(Stored data)
----------
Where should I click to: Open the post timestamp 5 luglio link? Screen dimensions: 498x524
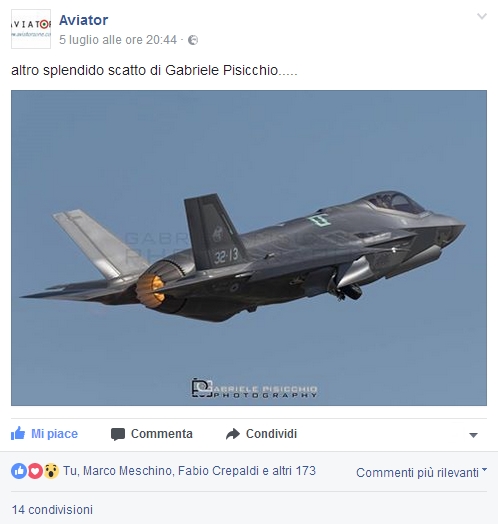click(x=118, y=40)
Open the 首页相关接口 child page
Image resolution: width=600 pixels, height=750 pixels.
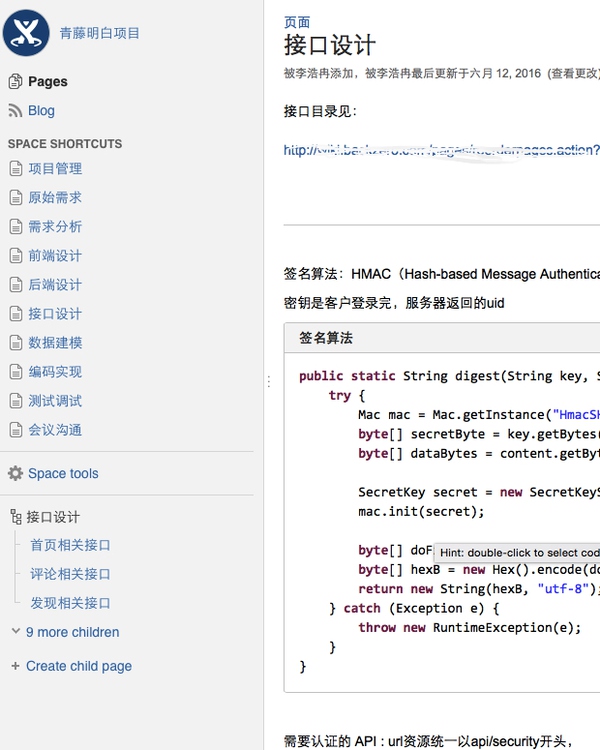70,545
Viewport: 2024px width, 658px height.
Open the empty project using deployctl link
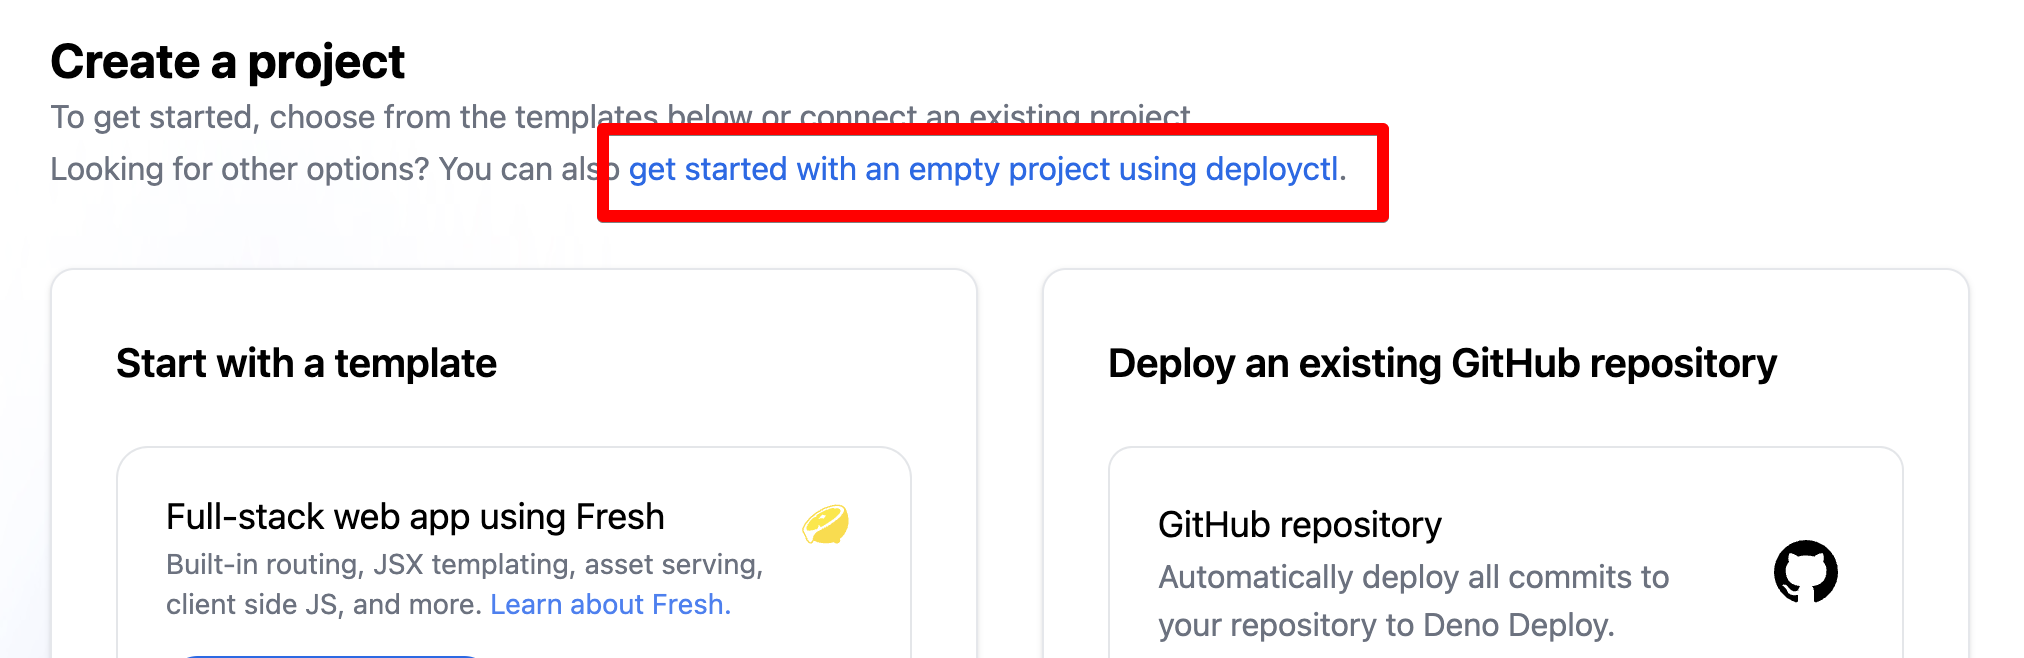point(986,170)
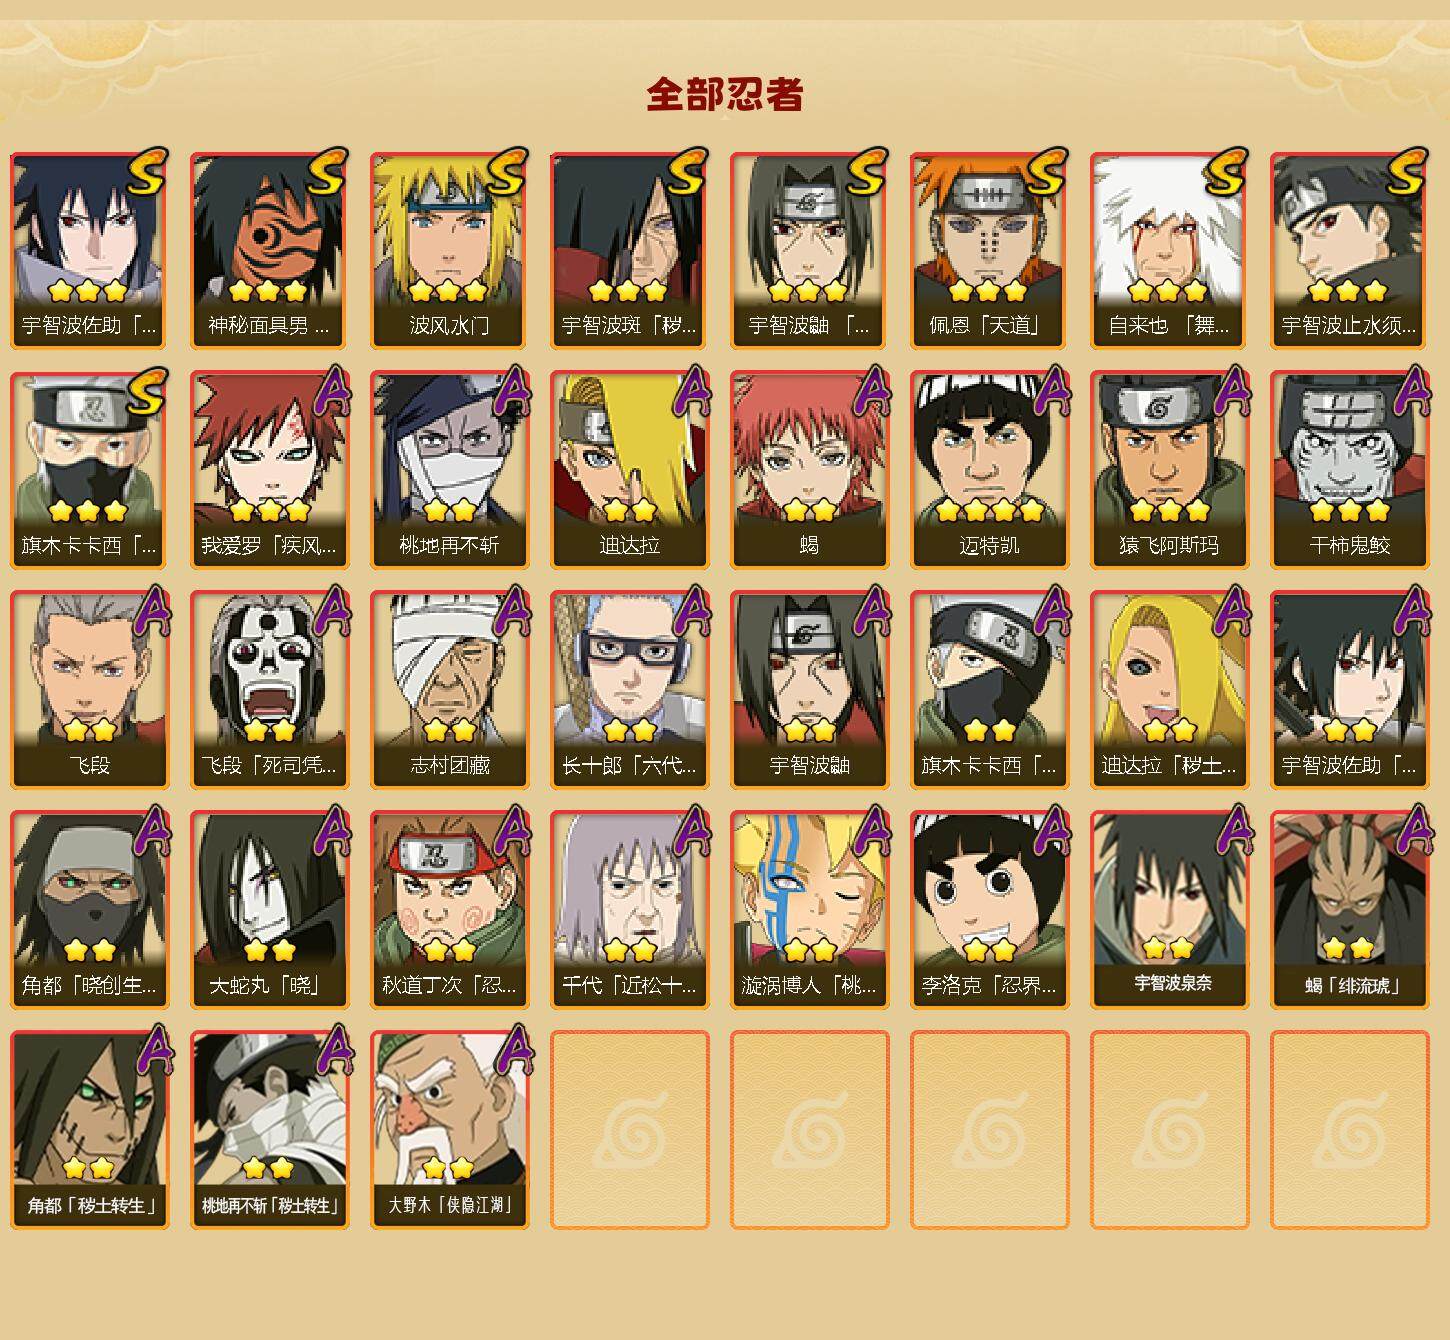Choose the 飞段 ninja card
This screenshot has height=1340, width=1450.
tap(89, 690)
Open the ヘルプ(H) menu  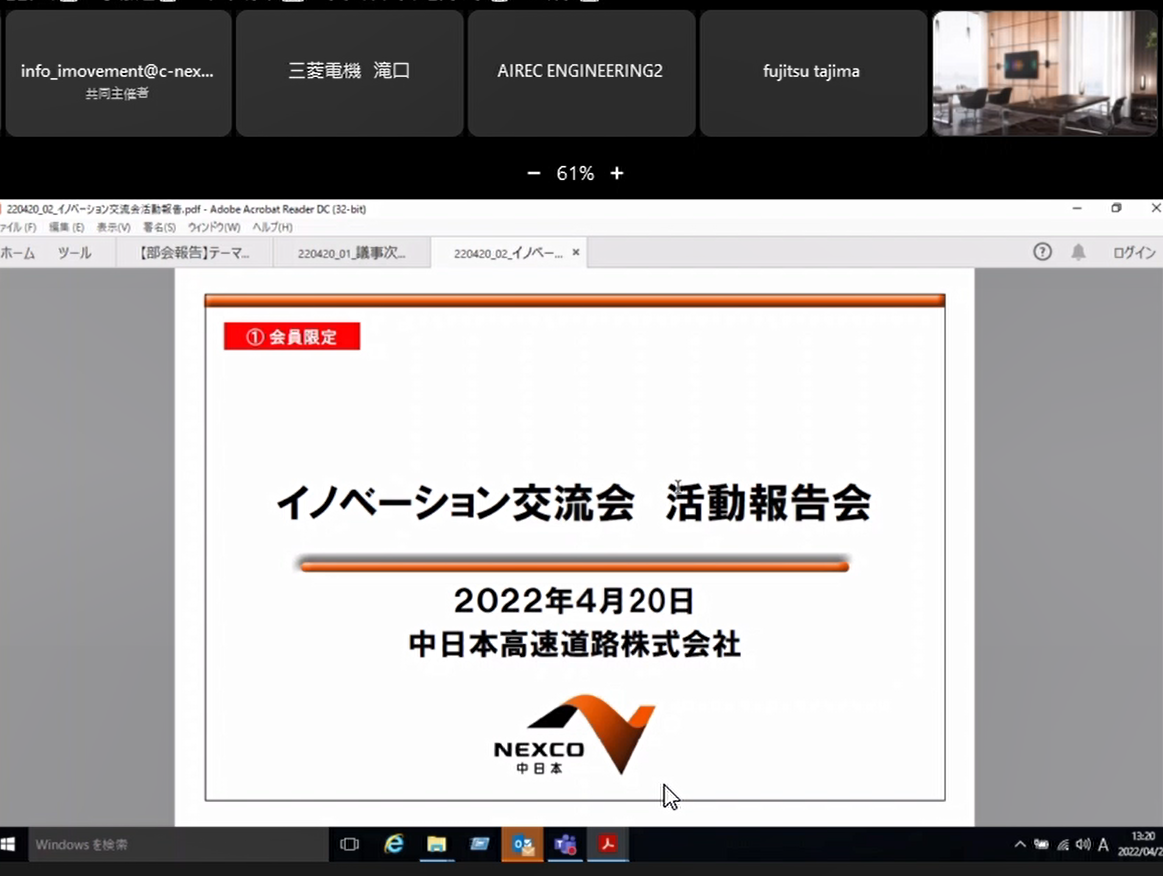tap(272, 228)
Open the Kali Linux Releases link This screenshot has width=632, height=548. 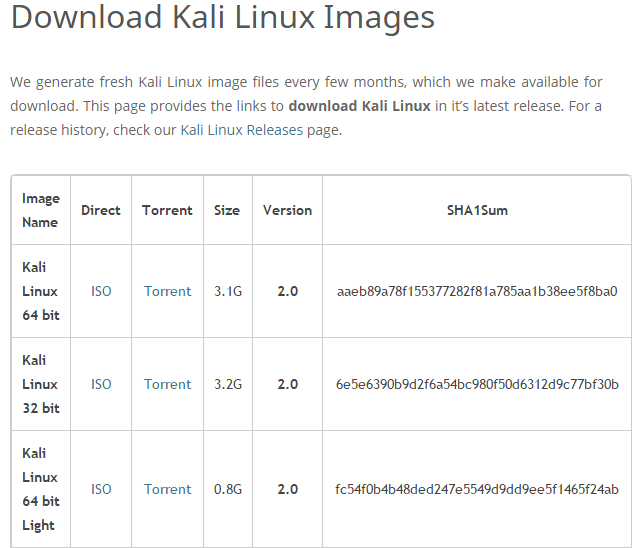(241, 130)
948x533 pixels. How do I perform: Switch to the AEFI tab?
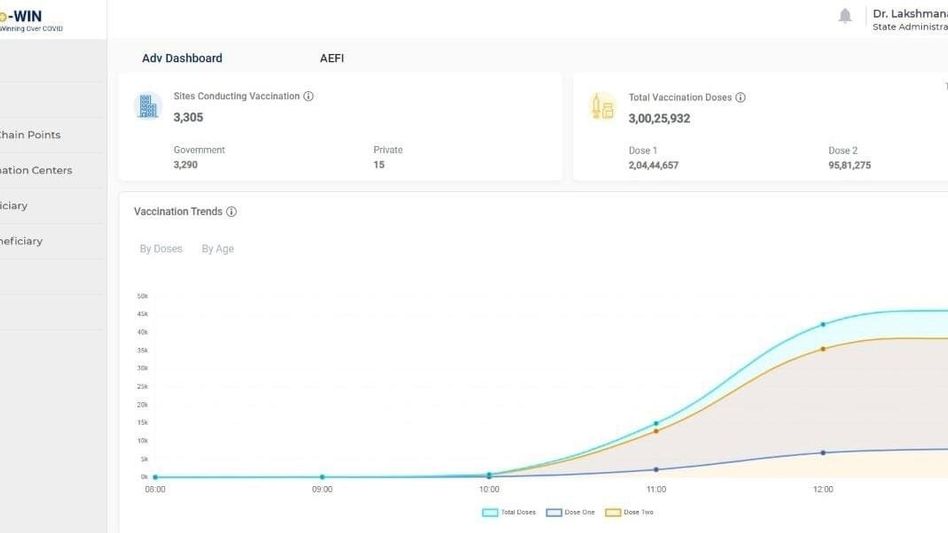coord(332,59)
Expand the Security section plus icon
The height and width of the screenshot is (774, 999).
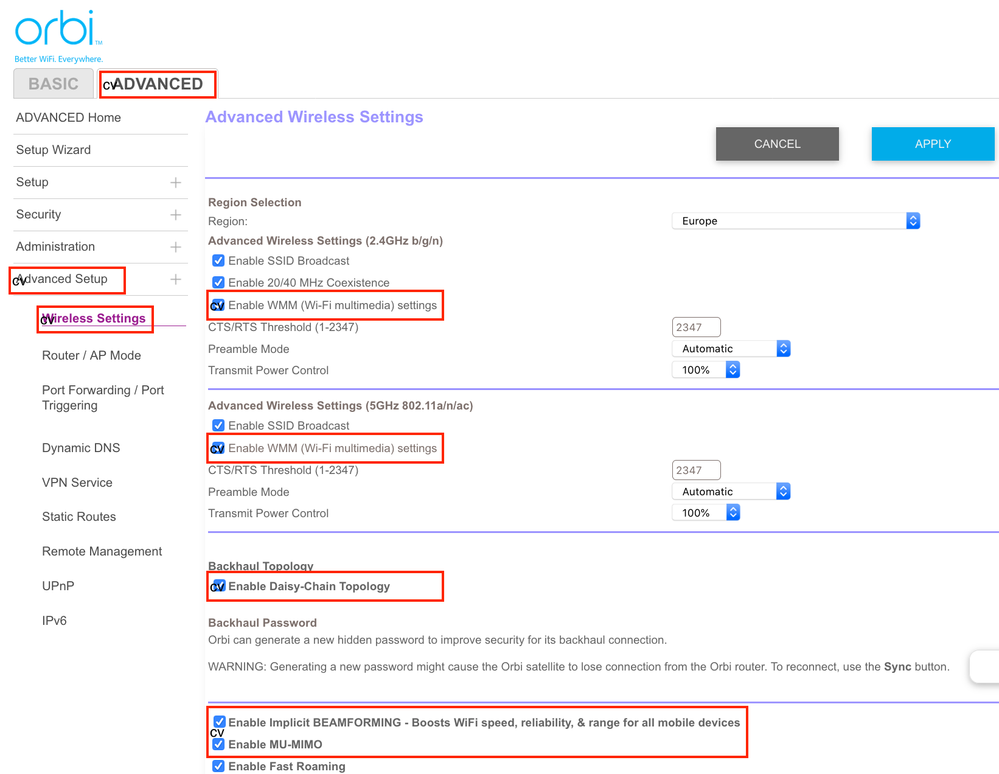click(x=176, y=215)
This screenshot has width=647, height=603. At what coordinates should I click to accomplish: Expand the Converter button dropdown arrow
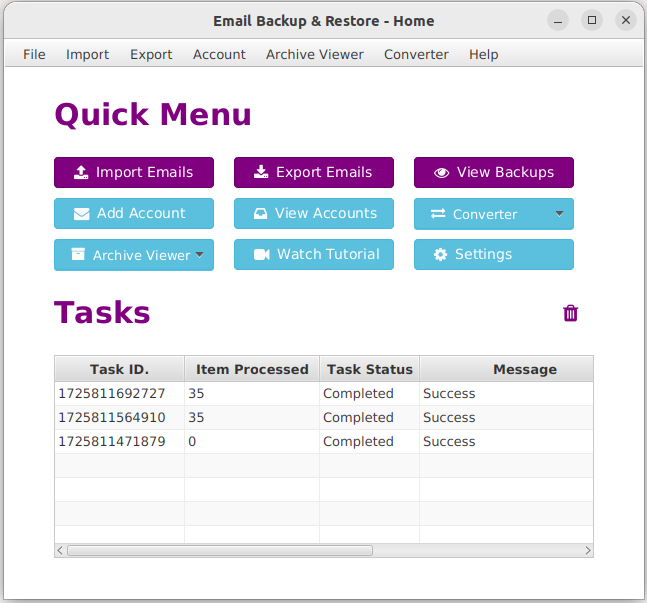pos(559,214)

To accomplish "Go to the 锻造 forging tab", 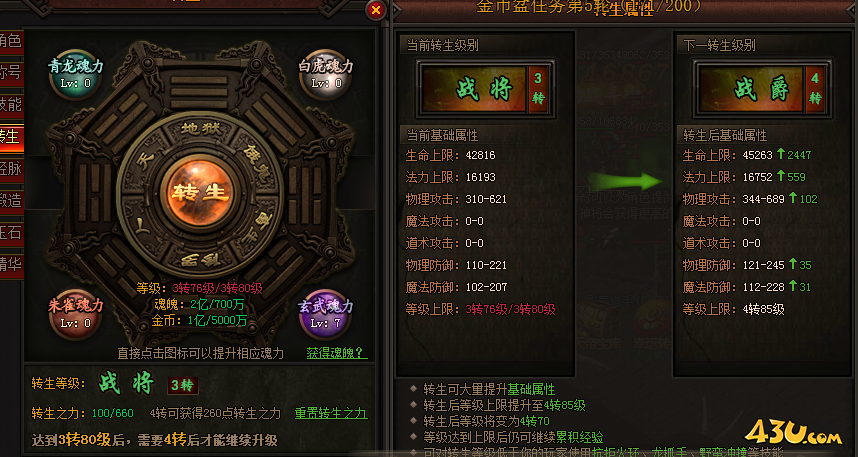I will coord(11,201).
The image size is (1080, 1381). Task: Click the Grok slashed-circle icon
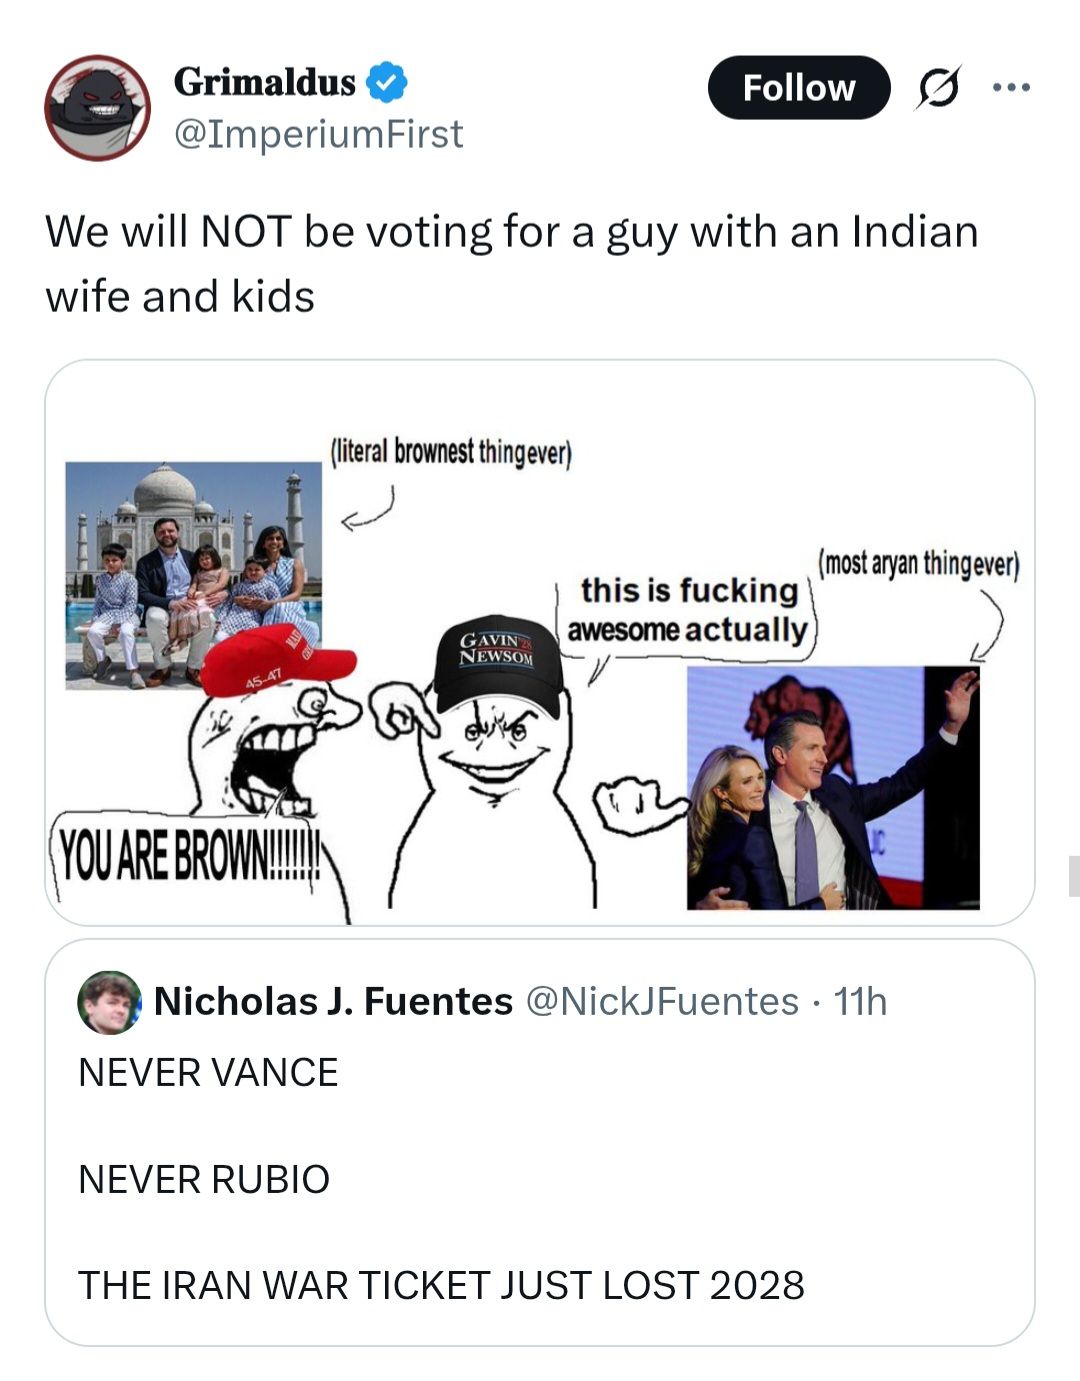pyautogui.click(x=939, y=88)
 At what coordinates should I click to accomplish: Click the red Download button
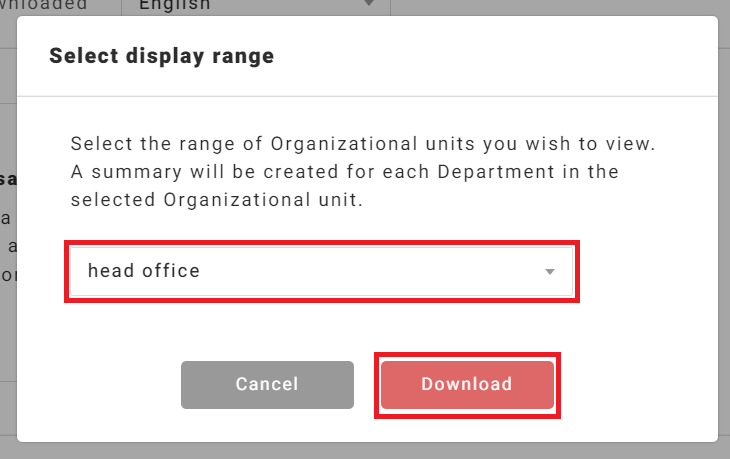467,384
----------
**What to work on**. Pictures excluded, return exactly the lines from the one with "At what coordinates should I click to accomplish: Click" through the final line of the entries above, both included.

**Written answer**.
 At what coordinates should I click to accomplish: Click the red Download button
467,384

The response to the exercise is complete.